労働問題324 訴訟における管理監督者に該当するかどうかの一般的な判断基準はどのようなものですか。
管理監督者は、一般に、「労働条件の決定その他労務管理について、経営者と一体的な立場にある者」をいうとされ、管理監督者であるかどうかは、
① 職務の内容、権限及び責任の程度
② 実際の勤務態様における労働時間の裁量の有無、労働時間管理の程度
③ 待遇の内容、程度
などの要素を総合的に考慮して判断されます。

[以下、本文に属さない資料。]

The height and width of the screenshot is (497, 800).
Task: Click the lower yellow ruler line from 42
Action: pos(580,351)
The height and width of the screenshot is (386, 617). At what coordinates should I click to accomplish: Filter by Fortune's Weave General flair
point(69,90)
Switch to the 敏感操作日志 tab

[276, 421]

ただし、①②の要素を充足しない場合には、③待遇が相当高かったとしても、管理監督者性が否定される傾向にありますので、まずは①②が管理監督者に相応しいものであることが必要となるものと考えられます。
①職務の内容、権限及び責任の程度を検討するにあたっては、労務管理を含む事業経営上重要な事項にかかわっているか、事業経営に関する決定過程にどの程度関与しているか、現場業務(管理監督以外の仕事)にどの程度従事していたか、他の従業員の職務遂行・労務管理に対する関与の程度、管理監督者として扱われている社員の割合等が考慮されます。

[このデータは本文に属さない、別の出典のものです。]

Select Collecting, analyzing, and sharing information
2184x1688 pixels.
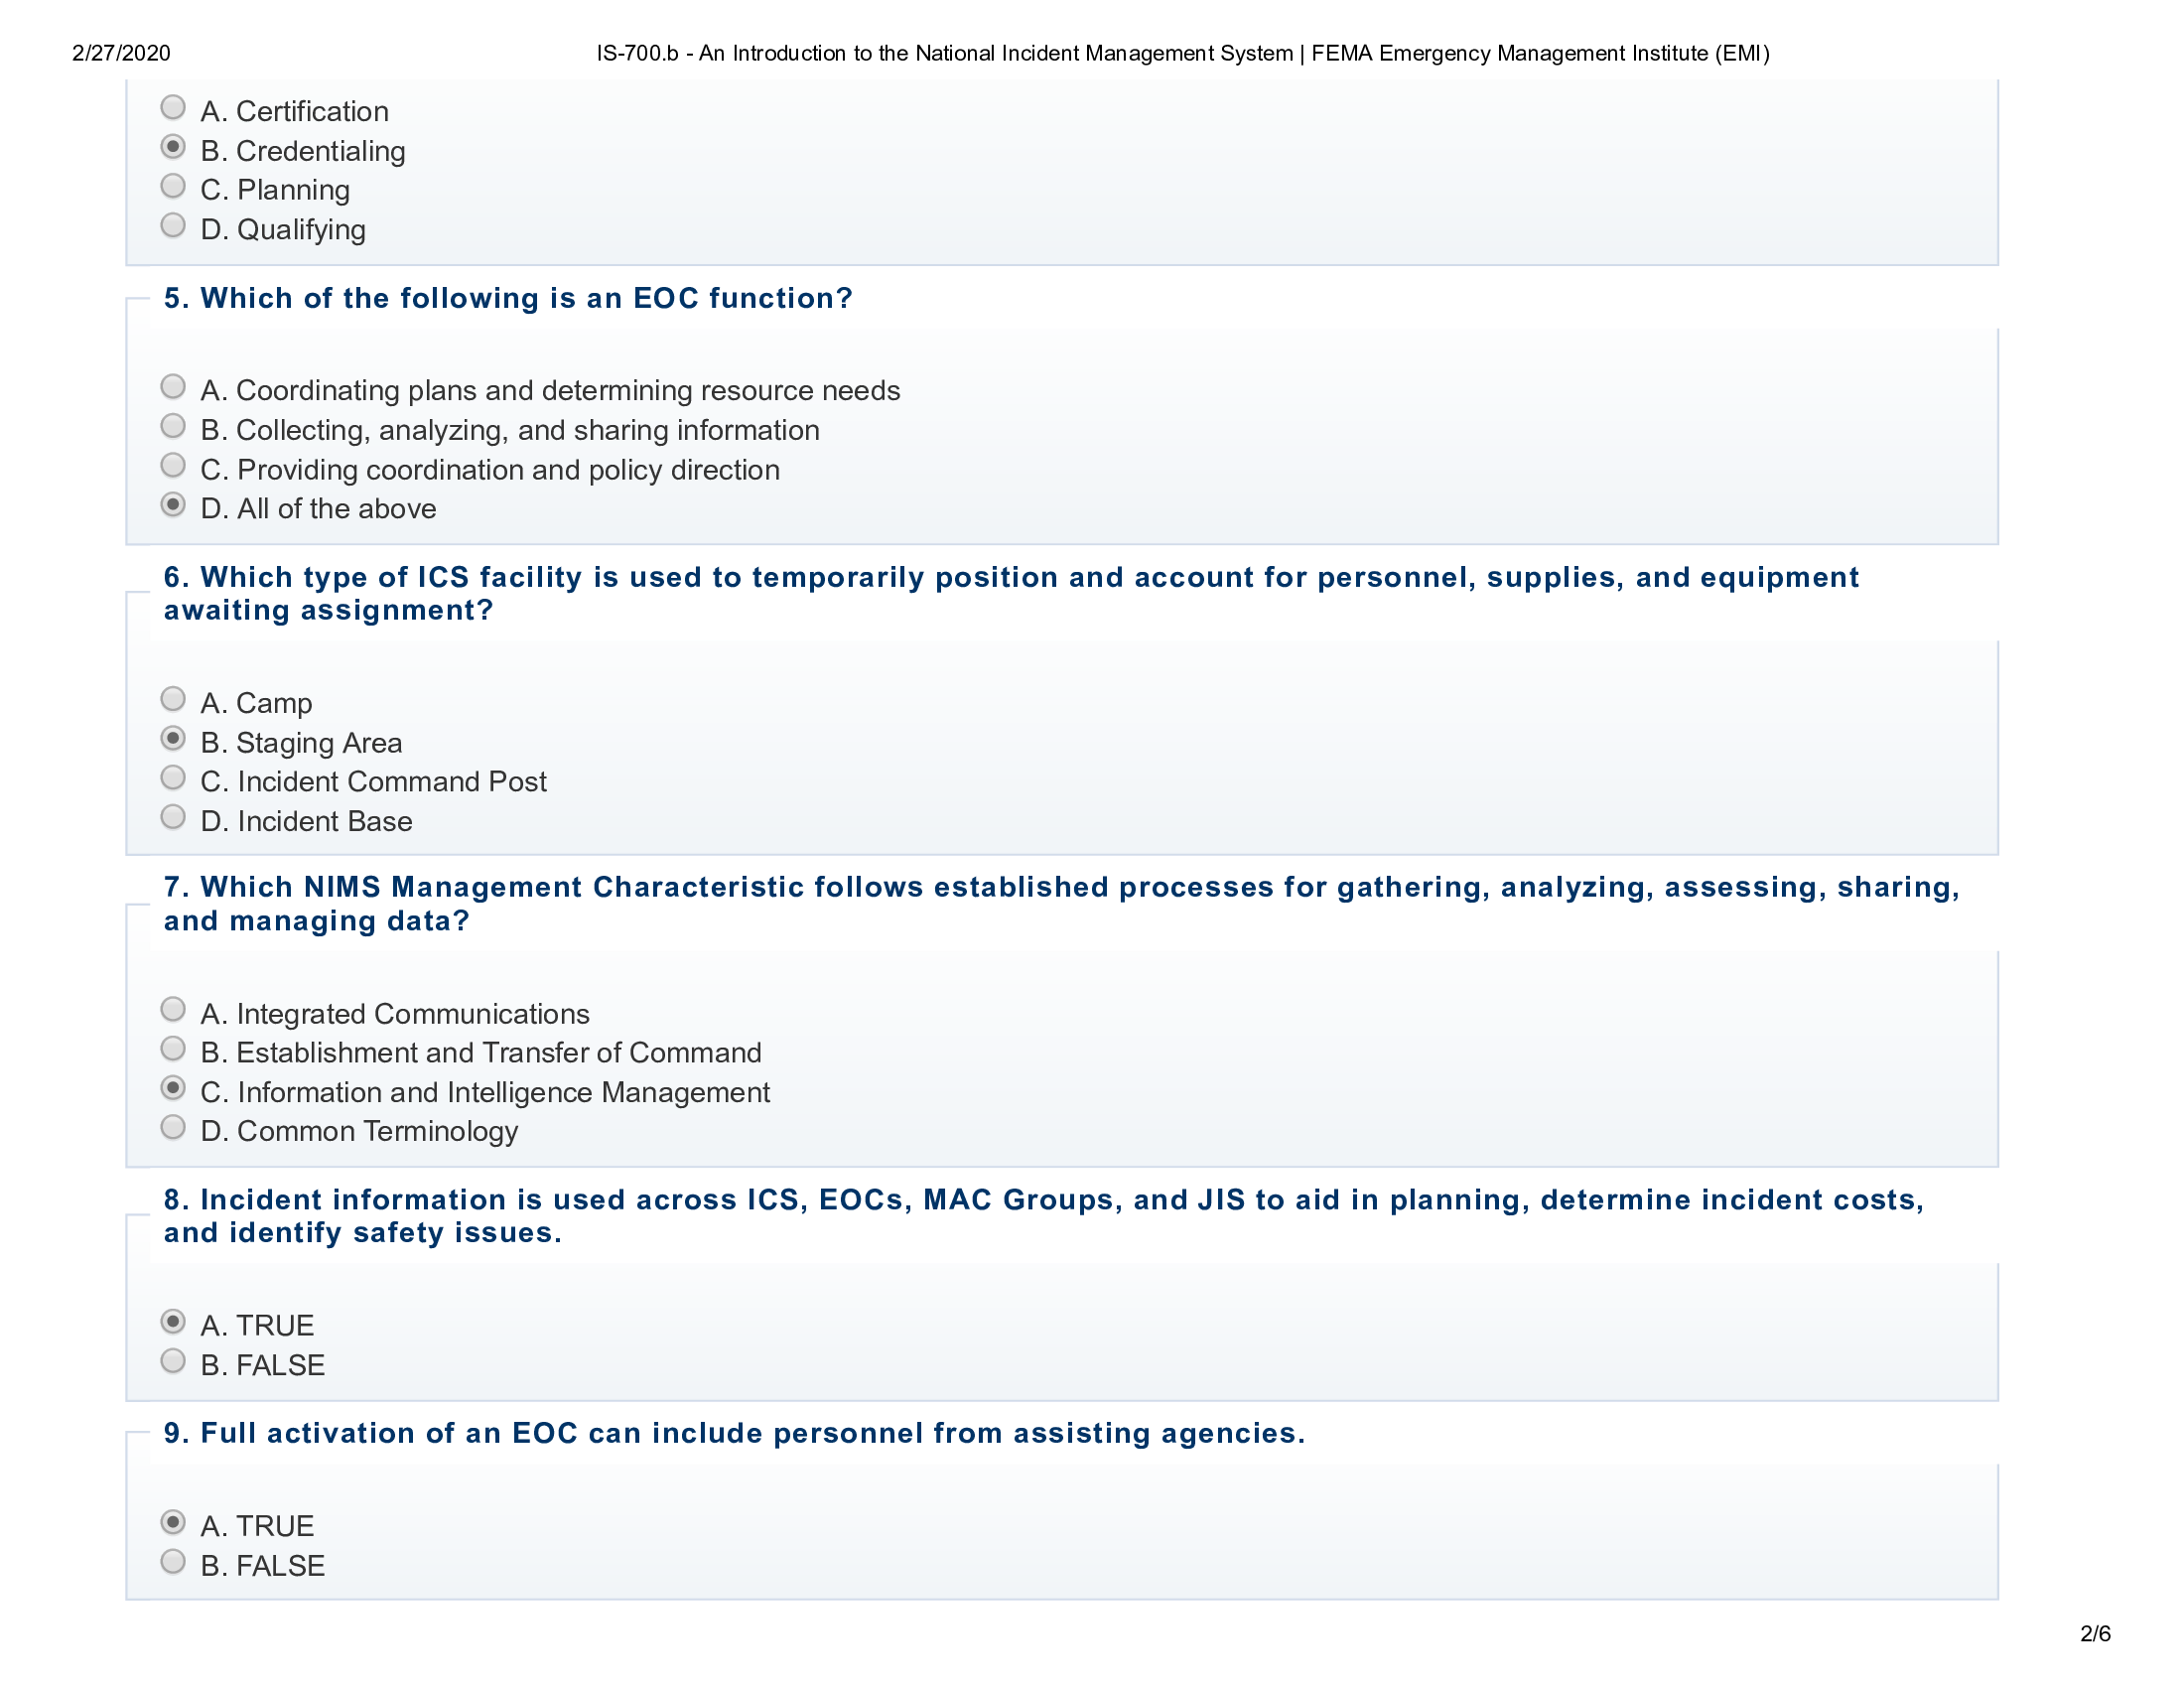pos(173,426)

②実際の勤務態様における労働時間の裁量の有無、労働時間管理の程度を検討するにあたっては、タイムカード等による始業終業時刻管理の有無、欠勤控除の有無等が考慮されます。
③待遇の内容、程度を検討するにあたっては、役職手当や賃金の額が役職に見合っているか、社内における賃金額の順位、管理職になった後の賃金総額と管理職になる前の賃金総額との比較等が考慮されます。